The British Library, the national library of the United Kingdom and one of the world’s largest libraries, has confirmed that a ransomware attack led to the theft of internal data.
In late October, the British Library first disclosed it was experiencing an unspecified cybersecurity incident that caused a “major technology outage” across its sites in London and Yorkshire, which downed its website, phone lines, and on-site services, such as visitor Wi-Fi and electronic payments.
Two weeks on, and the British Library outage is still ongoing. However, the organization has now confirmed the disruption is the result of a ransomware attack launched “by a group known for such criminal activity.” The British Library said that some internal data has leaked online, which “appears to be from our internal HR files.”
This confirmation comes hours after the British Library was listed on the dark web leak site of the Rhysida ransomware gang. The listing, seen by TechCrunch, claimed responsibility for the cyberattack and threatens to publish data stolen from the British Library unless it pays a ransom demand. The gang demanded more than $740,000 worth of bitcoin at the time of writing.
The Rhysida ransomware gang hasn’t said how much or what types of data it has stolen from the British Library, but samples of the data shared by the gang appear to include employment documents and passport scans.

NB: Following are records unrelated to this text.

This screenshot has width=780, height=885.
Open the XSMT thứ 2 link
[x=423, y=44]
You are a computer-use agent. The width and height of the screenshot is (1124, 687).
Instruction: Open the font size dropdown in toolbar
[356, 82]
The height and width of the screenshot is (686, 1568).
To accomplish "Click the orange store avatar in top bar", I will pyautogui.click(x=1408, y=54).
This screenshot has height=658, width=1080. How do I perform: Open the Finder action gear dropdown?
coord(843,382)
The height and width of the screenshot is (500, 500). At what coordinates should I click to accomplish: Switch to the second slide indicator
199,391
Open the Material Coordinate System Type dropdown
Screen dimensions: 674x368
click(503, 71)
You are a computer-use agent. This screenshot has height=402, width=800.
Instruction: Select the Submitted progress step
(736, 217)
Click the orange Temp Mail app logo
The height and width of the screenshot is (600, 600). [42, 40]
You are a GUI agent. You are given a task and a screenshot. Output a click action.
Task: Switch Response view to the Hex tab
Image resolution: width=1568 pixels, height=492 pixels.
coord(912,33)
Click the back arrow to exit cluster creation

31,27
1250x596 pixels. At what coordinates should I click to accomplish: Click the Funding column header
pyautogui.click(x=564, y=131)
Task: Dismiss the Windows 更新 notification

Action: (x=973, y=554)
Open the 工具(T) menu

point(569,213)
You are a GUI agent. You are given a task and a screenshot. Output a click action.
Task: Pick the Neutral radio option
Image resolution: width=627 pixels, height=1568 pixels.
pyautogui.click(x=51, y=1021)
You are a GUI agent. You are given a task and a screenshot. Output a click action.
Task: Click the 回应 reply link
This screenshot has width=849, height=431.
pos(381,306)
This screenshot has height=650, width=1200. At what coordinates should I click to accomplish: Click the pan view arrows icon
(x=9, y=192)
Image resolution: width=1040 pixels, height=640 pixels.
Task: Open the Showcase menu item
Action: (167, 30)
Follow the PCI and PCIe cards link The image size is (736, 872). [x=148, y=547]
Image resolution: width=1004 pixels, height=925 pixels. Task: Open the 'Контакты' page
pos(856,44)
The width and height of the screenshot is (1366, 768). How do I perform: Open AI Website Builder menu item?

Rhysida was last week the subject of a joint CISA and FBI advisory, which warned that the group leverages external-facing remote services, such as VPNs, to compromise organizations across the education, IT and government sectors. The advisory also warned that Rhysida, which was first observed in May, shares overlaps with the Vice Society ransomware gang, a hacking group known for ransomware extortion attacks on healthcare and educational organizations.
“Notably, according to the ransomware group’s data leak site, Vice Society has not posted a victim since July 2023, which is around the time Rhysida began reporting victims on its site,” Sophos researchers Colin Cowie and Morgan Demboski wrote in a recent analysis of Rhysida.
It’s not uncommon for ransomware gangs to disband, rebrand or create new malware variants, often as a way to evade government sanctions or avoid arrest by law enforcement.
In a statement on Monday shared on X (formerly Twitter), the British Library said it has “no evidence” that the data of its customers was compromised but is recommending that users change their passwords as a “precautionary measure,” particularly if customers use the same passwords across multiple services.
It’s not known if the British Library has the technical means to determine if customer data was taken.
The British Library has not yet said how it was compromised, how much employee data was stolen, or whether it has received communications or a ransom demand from the hackers. The British Library did not respond to TechCrunch’s questions, though it’s not clear if the organization has access to email services. The library’s website remains offline at the time of publication.
The British Library said in its latest statement that it could take weeks, or possibly even longer, for it to recover from the ransomware attack. “We anticipate restoring many services in the next few weeks, but some disruption may persist for longer,” the statement said.
“In the meantime, we’ve taken targeted protective measures to ensure the integrity of our systems, and we’re continuing to investigate the attack with the support of [National Cyber Security Centre], the Metropolitan Police and cybersecurity specialists.”